How and what to choose the mobile Internet? GSM decoding

Currently, a huge number of people living in cities and regional centers, and especially away from them, have difficulties with the possibility of choosing a service provider for qualitatively using such blessings of civilization as digital television, Internet, radio and simply decide, for example, which mobile operator communication choose from possible for high-quality and reliable telephone communication in this place (Megaphone, Beeline, MTS, TELE2, etc.). As a rule, at best, this is solved by polling the neighbors “what connection do you use?” And, relying on their answer, acquire the necessary SIM card of the mobile operator, and then you face what is not heard, there is no connection, the Internet, and then how to read Habr , etc.

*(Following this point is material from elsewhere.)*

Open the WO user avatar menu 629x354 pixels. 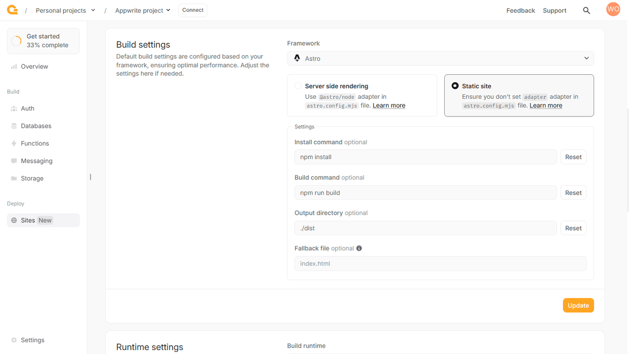point(613,9)
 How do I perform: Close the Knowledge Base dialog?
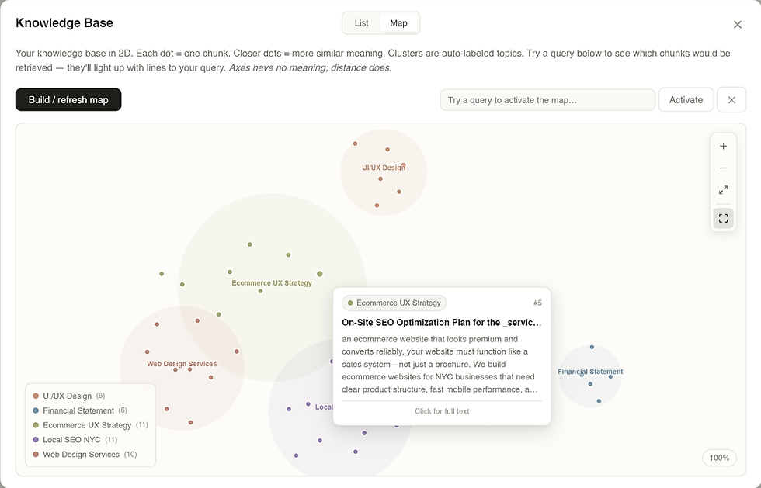tap(737, 25)
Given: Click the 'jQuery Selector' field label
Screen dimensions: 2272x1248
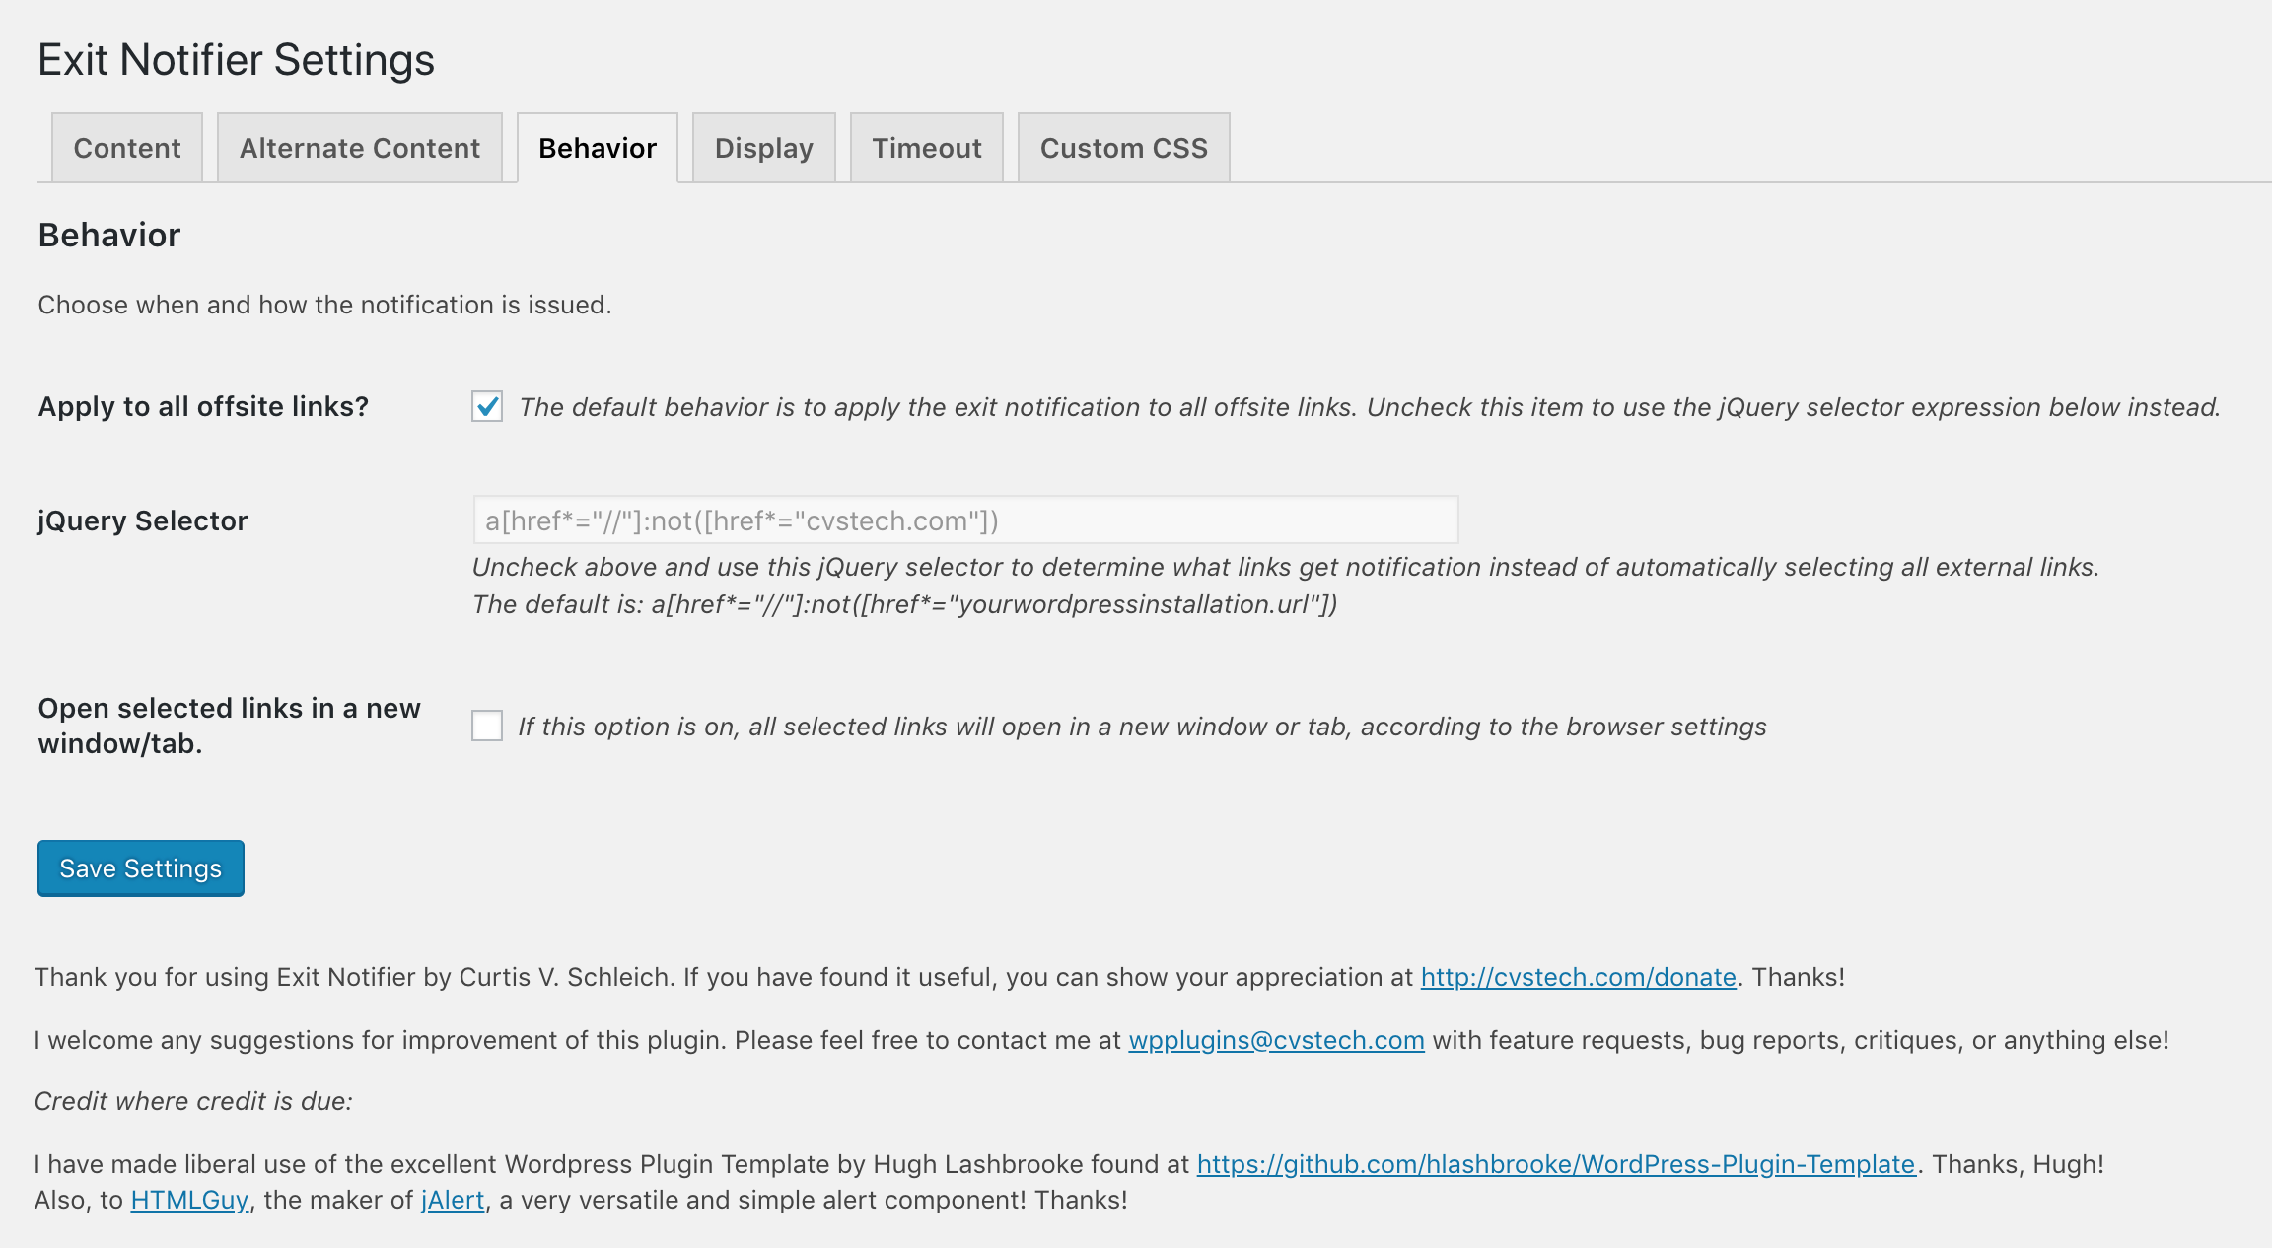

Of course, you can buy cards of all operators, and by setting them up on the phone to look like and checking the quality of communication and signal level, you can visit friends who use different cellular operators, look at the Internet for cellular operators coverage areas, make a choice on them, but unfortunately, all these methods, for a number of technical reasons, are not always accurate and in most cases not correct, require quite a long time and cost, and as a rule, it is necessary to determine here and now. This is especially true for professionals who install and configure equipment, who left on request to carry out any installation in a completely new, unknown place. In some cases, it is necessary to use an additional external antenna to get a high-quality signal, and it happens that the connection was gone and, in most cases, this is not a new installation, but as a rule, the antennas are already installed and configured by the masters at the time of commissioning the necessary system, but during operation, as well as due to the movement and change of transmitting antennas associated with the reconstruction of towers by telecom operators and television broadcasting, changes in their territorial location, as well as changes in m The mechanical strength of the receiving antenna and its fasteners (for example, as a result of a large amount of snow coming down from the roof, strong wind), the transmitting misalignment of the receiving path occurs and the possibility of high-quality signal reception up to its complete absence is excluded. For television, the DVB_T2 broadcasting commissioning also implies new points of installation of transmitting antennas that broadcast to which the receiving antenna must be sent for high-quality reception of the television signal (the previously used UHF antenna is fully suitable for receiving this format). The cost of such works, when calling the master, is quite high, although these works can be performed by any person on their own, using the simplest DVB-T dongle based on Realtek RTL2832U chip or any SDR receiver with the ability to capture 700-1000 MHz and GSM scanning program. It is not always possible to use the built-in settings of the system settings qualitatively due to the large inertia of such systems, as well as in the case of a weak signal that requires accurate positioning of the antenna to display at least the initial signal level.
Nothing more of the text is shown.